-- Problem a --
Extract every line of the records below word for word, keeping each line in its original order.

-- Page --
┄┄┄┄┄┄┄┄┄┄

One was put in mind of this by an inadvertently revealing paragraph in the programme to The City Sings: "the Deloitte choir draws together Partners and staff from across the firm", in which upper and lower case act as a firm reminder of the City's social divide. But the Barbican boss Nick Kenyon's excellent project was a drawing-together on a much grander scale: choirs and an orchestra composed of bankers and accountants would share the stage with choirs from state schools on the far less wealthy fringes of the City.

Things kicked off with the massed voices of Deloitte, KPMG, Morgan Stanley, PricewaterhouseCoopers and UBS – the last-named company already a noted sponsor of youth music – and what could be a more fitting starter than Handel's "Zadok the Priest"? The UBS Orchestra was a bit on the ragged side, but the voices swelled satisfyingly. John Rutter's down-home "For the Beauty of the Earth" led on to a heartfelt rendition of five spirituals from Tippett's A Child of Our Time, and we wound up with the "Hallelujah" chorus plus Elgar's Pomp and Circumstance No 1.

Then, after some dazzling a cappella pyrotechnics from the BBC Singers, all the countries of the world suddenly appeared on stage. Children from three primary schools sang "Oranges and Lemons" and "London's Burning" in accurate polyphony; some cool cats from Morpeth comprehensive got the hall clapping along with "Lean on Me"; and the choir of Bridge Academy did their bit to dissipate the suspicion that many people seem to have about such Blairite institutions with a touching song from The Clash in memory of a recently deceased music teacher.

Finally, young and old, rich and poor sang harmoniously together: musical gesture-politics doesn't come more charming.

┄┄┄┄┄┄┄┄┄┄

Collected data
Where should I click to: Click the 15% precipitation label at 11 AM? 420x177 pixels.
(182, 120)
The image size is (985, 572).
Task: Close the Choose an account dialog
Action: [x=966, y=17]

┄┄┄┄┄┄┄┄┄┄

-- Problem b --
Give the concert review again from "Then, after some" to "deceased music teacher.", switching "hall" to "audience".

-- Right answer a --
Where should I click to: Click the 15% precipitation label at 11 AM? 420x177 pixels.
(182, 120)
The image size is (985, 572).
Task: Close the Choose an account dialog
Action: [x=966, y=17]

-- Right answer b --
Then, after some dazzling a cappella pyrotechnics from the BBC Singers, all the countries of the world suddenly appeared on stage. Children from three primary schools sang "Oranges and Lemons" and "London's Burning" in accurate polyphony; some cool cats from Morpeth comprehensive got the audience clapping along with "Lean on Me"; and the choir of Bridge Academy did their bit to dissipate the suspicion that many people seem to have about such Blairite institutions with a touching song from The Clash in memory of a recently deceased music teacher.